I tend to agree with Kev on this point. Dave brought up that he thought 99%
of all nets are only driven by a single source. Based on my own design and
consulting experience, I believe Dave is quite incorrect in this assumption
(explanation and details later).
On the other hand, I believe that 99.9% of all assignments do not want an
instantiated module to make a "last-assignment-wins" update to a variable
at a higher level of hierarchy in a design. This is generally a bad coding
style within a module, so I have a hard time believing that this is a
desirable coding style through module indirection at a higher level.

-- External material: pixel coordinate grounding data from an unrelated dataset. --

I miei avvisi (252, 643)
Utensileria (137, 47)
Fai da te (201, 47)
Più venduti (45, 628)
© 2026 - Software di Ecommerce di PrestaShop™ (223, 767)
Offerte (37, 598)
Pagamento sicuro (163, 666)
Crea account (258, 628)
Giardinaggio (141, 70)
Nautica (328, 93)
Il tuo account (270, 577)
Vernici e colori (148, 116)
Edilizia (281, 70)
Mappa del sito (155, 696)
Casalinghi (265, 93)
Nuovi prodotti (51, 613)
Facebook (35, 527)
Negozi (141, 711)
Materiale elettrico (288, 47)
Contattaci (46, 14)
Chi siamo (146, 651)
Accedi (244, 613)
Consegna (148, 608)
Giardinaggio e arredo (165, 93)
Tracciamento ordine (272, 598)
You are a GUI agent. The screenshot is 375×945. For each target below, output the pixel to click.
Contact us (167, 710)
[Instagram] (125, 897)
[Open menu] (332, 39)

Does Dave have a good example of where this is useful or used by existing
Superlog customers?
It seems that this "feature" is going to be difficult for tool vendors to
check because now a vendor is going to have to descend instantiated modules
whenever a logic variable connects ports from two or more instantiated
modules, just to see if one of the logic ports was driven by a continuous
assignment or gate, to insure that there are not multiple drivers at the
higher level.
>I don't think the semantics of passing variables through ports are good for
>describing re-usable modules, mixed-signal or back-annotated design flows, so
>I would be happy to see more restrictions rather than less.
>
>Kev.
At 11:54 PM 11/26/02 -0800, Dave Rich wrote:
>Nice try Cliff!!
"Nice try Cliff!!" ??? Does it look like I was trying to make a joke or
pull a fast-one on the committee??
>Let me try to separate your proposal into some manageable chunks.
>
>1. interfaces and logic are completely independent of each other. How do
you feel they are related?
The logic type is almost required with interfaces. I generally cannot use
the wire type with an interface because one of the connections usually ties
back to a procedural assignment, which requires a variable type. I
generally cannot use a variable type with an interface because one of the
connections usually ties to an input somewhere, which requires a net type.
So I am left with the logic type to make connections at both ends, unless
the connection is a bi-directional (multiply driven) port, where I will
have to use the wire type declaration. If I have not completed the RTL
coding of the sub-blocks, the compiler will not report errors from multiple
drivers until all of the sub-blocks are done. This debugging cannot be
accomplished until later (one of the problems I ran into with
interface-based design - the design compiled way too easily, only to show
errors as I started adding the sub-block RTL code - quite top-down-design
user unfriendly).
If logic were my universal data type that permitted multiple drivers, I
could use logic everywhere in an interface and in new Verilog designs. That
was the tie-in.
>2. reg is obsoleted by logic.
Correction - reg should have been obsoleted by logic, but, as Kev reminded
me above, regs and variables connected to output ports basically turn into
continuous assignments external to the module, whereas the logic type gives
last-assignment-wins behavior outside of the module, which behaves like no
hardware I have ever designed. When was the last time you put two ASICs on
a board, connected two outputs (enabled at different times) and saw
last-assignment-wins behavior if they were both incorrectly enabled at the
same time? Anybody who misses this bug due to the non-hardware behavior of
the logic type is going to see smoke when the actual board is powered up.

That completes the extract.